The psychologist Robert Rescorla showed that in classical conditioning, pairing two stimuli doesn’t always produce the same level of conditioning. Conditioning works better if the conditioned stimulus acts as a reliable signal that predicts the appearance of the unconditioned stimulus.

Example: Consider the earlier example in which Adam’s professor, Professor Smith, pulled out a revolver in class and shot it into the air, causing Adam to cringe. If Adam heard a gunshot only when Professor Smith pulled out her revolver, he would be conditioned to cringe at the sight of the revolver. Now suppose Professor Smith sometimes took out the revolver as before and fired it. Other times, she played an audio recording of a gunshot without taking out the revolver. The revolver wouldn’t predict the gunshot sound as well now, since gunshots happen both with and without the revolver. In this case, Adam wouldn’t respond as strongly to the sight of the revolver.
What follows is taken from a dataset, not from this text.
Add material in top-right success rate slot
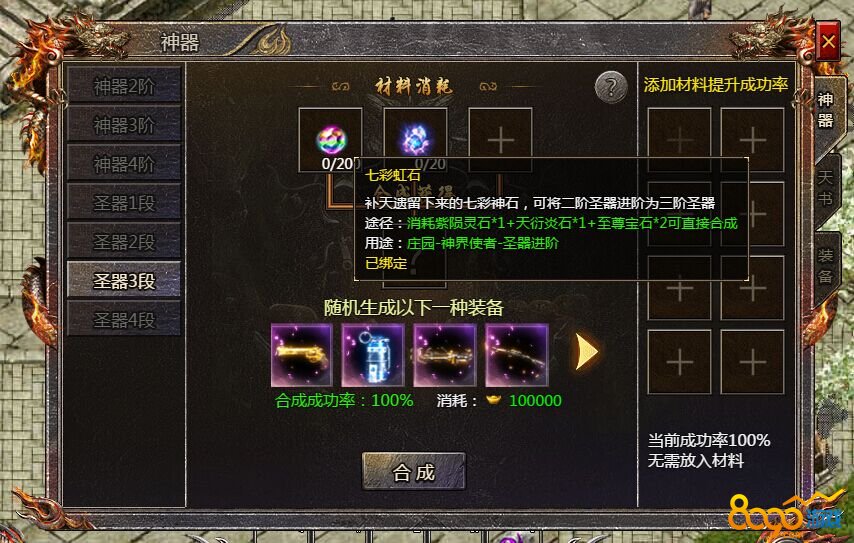This screenshot has width=854, height=543. [x=752, y=140]
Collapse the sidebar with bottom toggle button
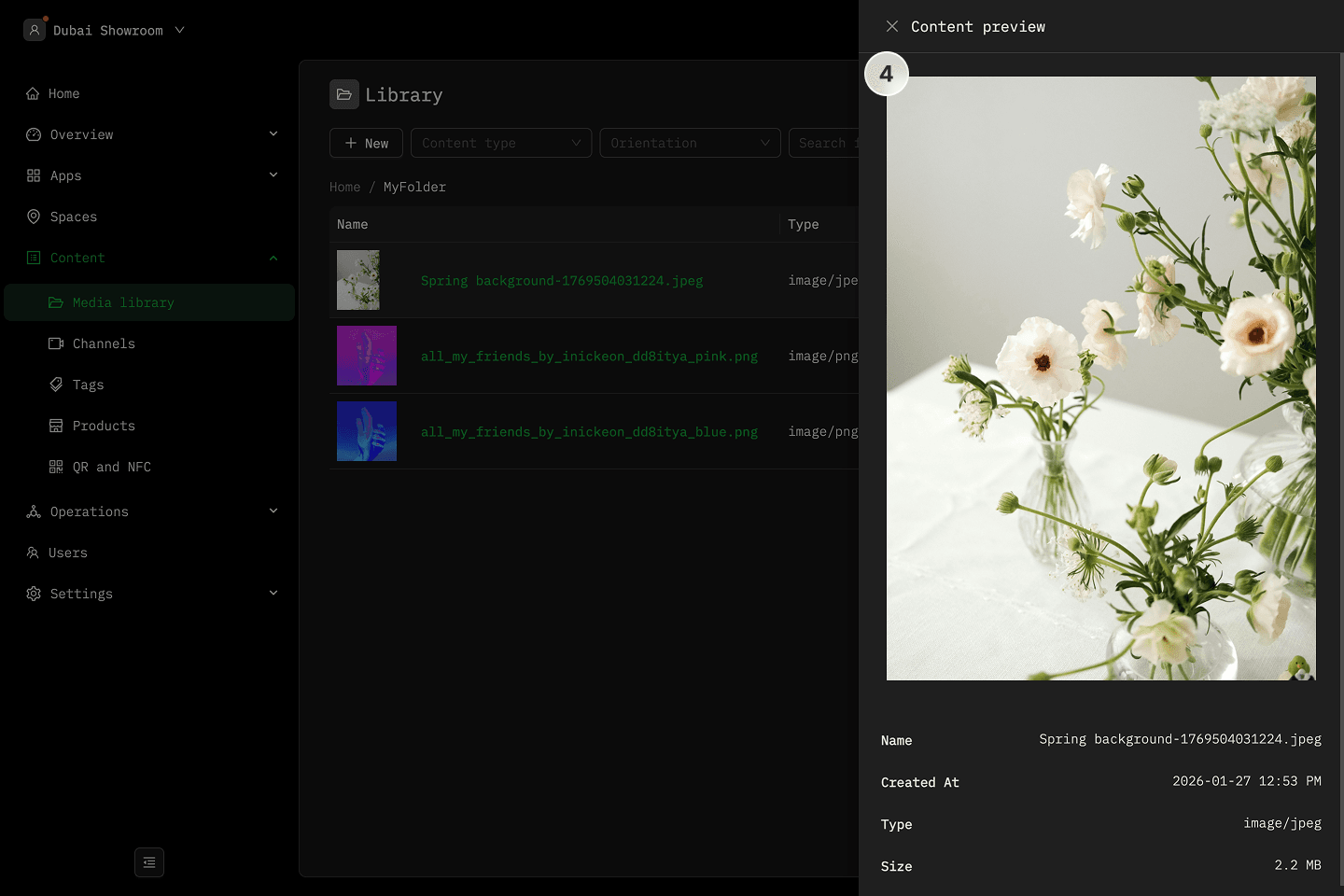 [x=149, y=862]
The fact that classical conditioning depends on the predictive power of the conditioned stimulus, rather than just association of two stimuli, means that some information processing happens during classical conditioning. Cognitive processes are also involved in operant conditioning. A response doesn’t increase just because satisfying consequences follow the response. People usually think about whether the response caused the consequence. If the response did cause the consequence, then it makes sense to keep responding the same way. Otherwise, it doesn’t.